* Extract provided *
Each completion renders into the prompt as a candidate attempt — “I’m trying to . I’m not sure but my prediction is “ — and the LM is instructed to compare them and produce the single most consistent answer. The extra rationale output captures why it picked what it picked.

Note the contrast with Ensemble: voting is mechanical and cannot recover from a chain none of the members got right, but it is cheap (no extra LM call to reduce). MultiChainComparison spends one more LM call to let the model reason about the disagreement — it can notice that three chains made the same arithmetic slip and side with the fourth. Run the comparison call itself at temperature: 0.0: you want a decisive integration, not another diverse sample.

A completion can be a %Dsxir.Prediction{} or a plain map carrying the output field(s) and an optional :reasoning. A chain with no :reasoning simply renders without the “I’m trying to” clause:

Dsxir.context(lm.(0.0), fn ->
  prog = Dsxir.Program.new(Crt.Compare)

  bare = [
    %{answer: "$0.05"},
    %{answer: "$0.10"},
    %{answer: "$0.05"}
  ]

  {_prog, prediction} =
    Crt.Compare.forward(prog, %{question: question, completions: bare})

  prediction[:answer]
end)
"$0.05"

Watching the wrappers work

Each wrapper emits telemetry under [:dsxir, :predictor, , ...]. Attach a handler before a call to see the attempts as they happen — the same events you would forward to your observability pipeline in production.

ref =
  :telemetry_test.attach_event_handlers(self(), [
    [:dsxir, :predictor, :best_of_n, :attempt],
    [:dsxir, :predictor, :best_of_n, :stop]
  ])

Dsxir.context(lm.(1.0), fn ->
  Dsxir.Predictor.BestOfN.run(
    Dsxir.Program.new(Crt.Reason),
    %{question: question},
    &amp;Crt.Reward.correct?/2,
    n: 5,
    threshold: 1.0
  )
end)

drain = fn drain, acc ->
  receive do
    {event, ^ref, measurements, _meta} ->
      drain.(drain, [{List.last(event), measurements} | acc])
  after
    0 -> Enum.reverse(acc)
  end
end

events = drain.(drain, [])
:telemetry.detach(ref)

* Given entries *
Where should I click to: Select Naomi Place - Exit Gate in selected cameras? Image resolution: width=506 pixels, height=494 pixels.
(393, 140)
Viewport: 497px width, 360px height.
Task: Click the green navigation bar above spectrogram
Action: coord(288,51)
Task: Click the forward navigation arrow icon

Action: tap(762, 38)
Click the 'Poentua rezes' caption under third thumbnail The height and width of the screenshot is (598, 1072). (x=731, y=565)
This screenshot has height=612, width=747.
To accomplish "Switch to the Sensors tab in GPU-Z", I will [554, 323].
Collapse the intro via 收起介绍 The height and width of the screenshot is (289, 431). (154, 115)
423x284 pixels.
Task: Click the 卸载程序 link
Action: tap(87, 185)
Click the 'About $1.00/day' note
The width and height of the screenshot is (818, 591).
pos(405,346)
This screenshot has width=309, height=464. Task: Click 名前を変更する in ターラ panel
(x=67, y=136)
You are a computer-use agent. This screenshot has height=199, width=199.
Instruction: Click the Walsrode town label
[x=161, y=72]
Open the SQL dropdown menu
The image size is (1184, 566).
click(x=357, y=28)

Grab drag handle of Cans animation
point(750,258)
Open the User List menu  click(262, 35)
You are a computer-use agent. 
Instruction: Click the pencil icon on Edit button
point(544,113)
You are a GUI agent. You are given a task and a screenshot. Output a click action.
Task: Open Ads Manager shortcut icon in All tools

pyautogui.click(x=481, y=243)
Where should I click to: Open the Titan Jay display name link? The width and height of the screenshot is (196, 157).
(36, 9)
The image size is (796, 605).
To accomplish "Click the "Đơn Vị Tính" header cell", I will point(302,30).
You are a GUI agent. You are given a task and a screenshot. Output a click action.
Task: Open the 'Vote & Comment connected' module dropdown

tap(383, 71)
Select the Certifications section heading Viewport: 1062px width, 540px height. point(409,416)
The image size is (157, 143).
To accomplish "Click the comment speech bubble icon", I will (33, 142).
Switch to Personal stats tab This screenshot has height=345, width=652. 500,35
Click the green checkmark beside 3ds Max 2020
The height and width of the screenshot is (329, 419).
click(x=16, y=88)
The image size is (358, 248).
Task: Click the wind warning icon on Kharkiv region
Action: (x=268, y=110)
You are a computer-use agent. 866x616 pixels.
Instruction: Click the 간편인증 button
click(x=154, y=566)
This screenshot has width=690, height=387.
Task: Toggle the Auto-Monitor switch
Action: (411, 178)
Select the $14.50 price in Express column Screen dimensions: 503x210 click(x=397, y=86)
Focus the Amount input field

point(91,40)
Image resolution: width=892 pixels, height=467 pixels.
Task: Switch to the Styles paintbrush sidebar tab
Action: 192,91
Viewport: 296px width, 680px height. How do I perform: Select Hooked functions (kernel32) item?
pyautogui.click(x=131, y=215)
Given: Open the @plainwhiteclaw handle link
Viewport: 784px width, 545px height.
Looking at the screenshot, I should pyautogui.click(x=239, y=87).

* Parts of the exercise *
1. In the Dsxir excerpt, what temperature should the MultiChainComparison comparison call be run at?
2. Proceed with the Dsxir excerpt, picking up after its final line.
The rows have no connection to the Dsxir text.

* Answers to the problems *
1. It should be run at temperature 0.0.

2.
events
[attempt: %{reward: 1.0}, stop: %{best_reward: 1.0}]

The event names per wrapper:

  • BestOfN[:dsxir, :predictor, :best_of_n, :attempt] (one per sample) and [:dsxir, :predictor, :best_of_n, :stop] (carries best_reward).
  • Refine[:dsxir, :predictor, :refine, :attempt] and :stop.
  • Ensemble[:dsxir, :predictor, :ensemble, :member] (one per program, with ok?/failed?) and [:dsxir, :predictor, :ensemble, :stop] (with members_run and successes).

Every event merges the active Dsxir.Settings :metadata, so a Dsxir.context([metadata: %{tenant_id: ...}], ...) block tags each attempt — exactly what you want for per-tenant cost dashboards.

Choosing between them

  • Can you score an answer but not fix it? BestOfN. Cheapest path to reliability when a verifier exists.
  • Are attempts expensive and a blind retry unlikely to help? Refine. Pay for a critique so the next attempt is informed, not random.
  • Want to combine independent runs and reduce variance? Ensemble. Remember it reduces variance, not bias — diversify the members.
  • Already have several reasoning chains and want the model to reconcile them? MultiChainComparison. One extra call to reason about the disagreement rather than vote on it.

These are not mutually exclusive. A common production shape: Ensemble over several ChainOfThought rolls to gather diverse chains, then feed those chains to MultiChainComparison for a reasoned final answer — or wrap the whole forward/2 in BestOfN against a verifier on top.